İrili ufaklı az çok sınıfın zihninde iz bırakan iş yeri, iş kolu ve ulusal düzeydeki başarılı her grev ve direnişte,1960’ların ikici yarısında başlayıp 15-16 Haziran 1970’e gelen işçi sınıfımızın tarih sahnesine çıktığı büyük işçi eylemlerinde,1989’da “Bahar Eylemleri” denilen ileri işçilerin ve mücadeleci sendikacıların başına geçmesiyle başlayıp ’90’ların ilk yarısı boyunca da ilerleyen ve geri çekilen dalgalarla süren, hatta hükümet devirecek güce ulaşan grev ve direnişler,1998 ve 2015’teki iki büyük metal direnişi, ileri işçilerin ve mücadeleci sendikacıların inisiyatif alarak mücadelenin önüne düşmelerinin eseridir.

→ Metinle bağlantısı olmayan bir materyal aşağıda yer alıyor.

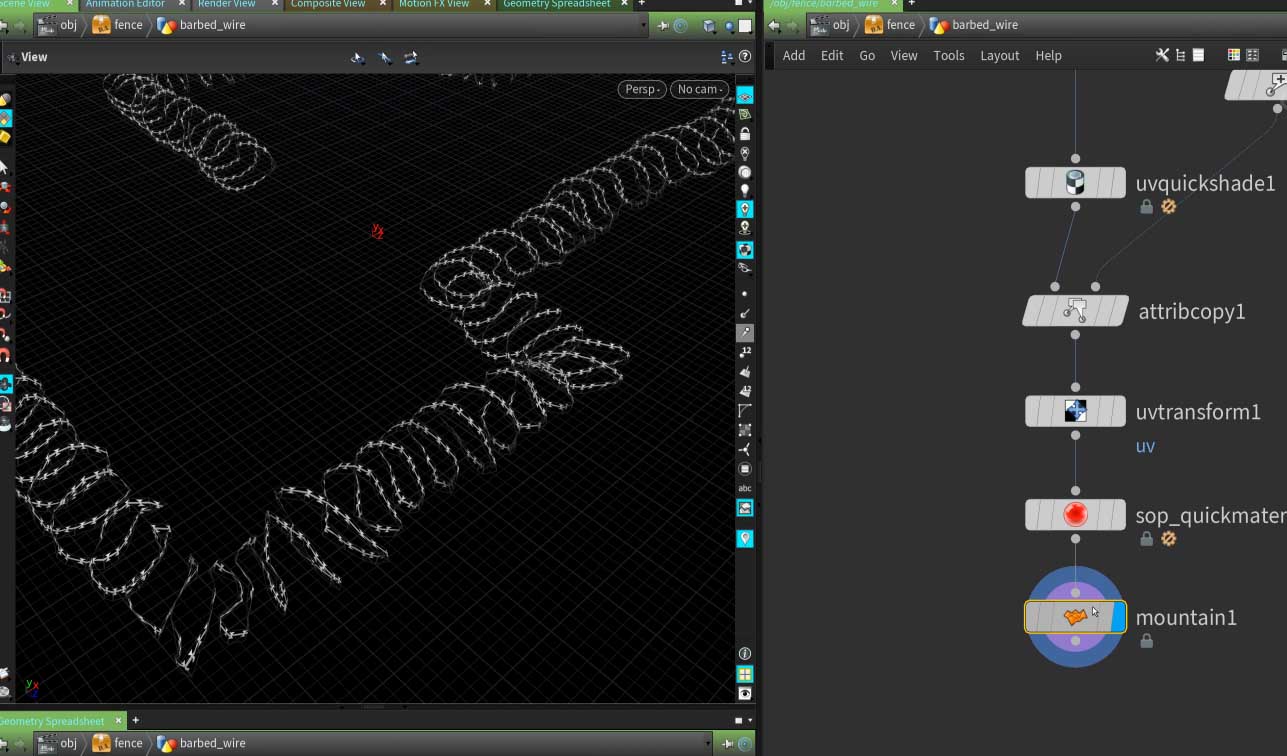Image resolution: width=1287 pixels, height=756 pixels.
Task: Toggle the lock flag under uvquickshade1 node
Action: (x=1146, y=206)
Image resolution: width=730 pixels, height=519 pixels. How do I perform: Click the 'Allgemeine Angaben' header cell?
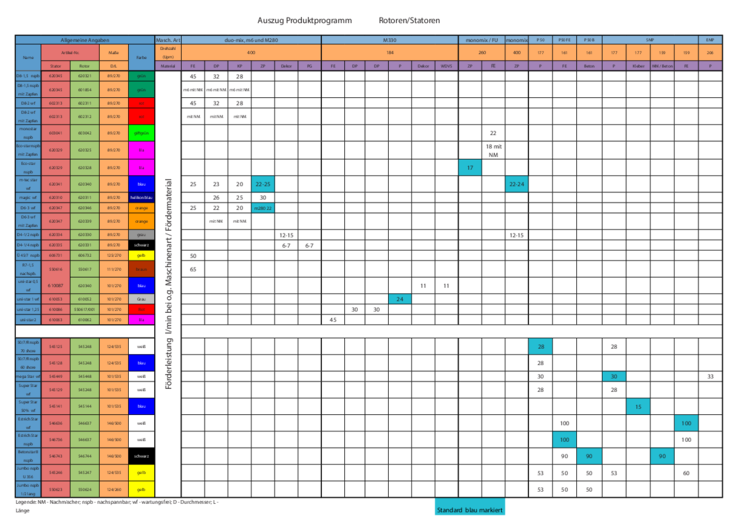click(x=84, y=39)
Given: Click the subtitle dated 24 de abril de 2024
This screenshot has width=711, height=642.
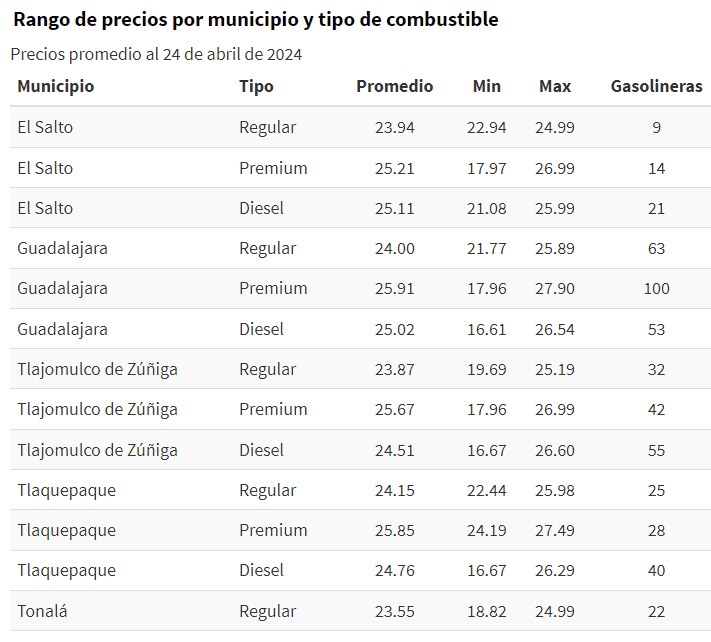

Sendika bürokrasisinin simgesi olan kimi sendika yöneticilerinin de bu mücadele içinde öne çıkmış olmalarını nedeni ise, kimi özgül durumlar bir yana bırakılırsa, kabaran işçi selinin önüne katılıp sürüklenmelerinden ibarettir!

Bugünün ileri işçileri ve mücadeleci sendikacıları, bu gerçeği unutmamak, sadece unutmamak değil bu geleneği zenginleştirerek sürdürmek yükümlülüğündedirler.

MÜCADELENİN BAŞARISINI NE BELİRLEYECEK?

“Kayıp temmuz” derken de bunu, son yıllarda mücadele içinde deneyim kazanmış ileri işçiler ve mücadeleci sendikacıların kendilerinin gerekli inisiyatifi almamasıyla bağlantılı olduğunu bilmek durumundadırlar. Aksi halde temmuzun olduğu gibi ağustos ve sonraki sonbahar ayları da kayıp aylar olurlar.

Buna izin verilmemelidir.

Çünkü;

Sonbaharda yüz binlerce kamu işçisinin TİS süreci başlayacaktır.Önümüzdeki aylarda özel sektörde grup sözleşmelerinde yer almayan pek çok iş yerinde TİS süreçleri başlayacak. Asgari ücrete ve emekli maaşlarına yapılacak zamlar aralık ayında belirlenecektir.Üç konfederasyonun belirlediği taleplerin gündemden düşürülmeyip işçi ve emekçi yığınları içinde tartışmaya açılması.Ekim ayında Meclis açıldığında Öğretmenlik Meslek Kanunu ve 9. yargı paketi TBMM’de görüşülmeye başlanacak.10. yargı paketi ve 2. vergi paketinin önümüzdeki aylarda Meclise getirilmesi bekleniyor.Bu gelişmeler dikkate alındığında önümüzdeki dört-beş ayın emek ve demokrasi mücadelesi açısından çok önemli olacağı besbellidir.

 İleri işçi kesimleri ile mücadeleci sendikacıların yanı sıra emek ve demokrasi güçlerinin de sorumluluklarını buradan belirleyip seferber olmaları mücadelenin nasıl ve ne ölçüde başarıya uluşacağının belirleyicisi olacaktır.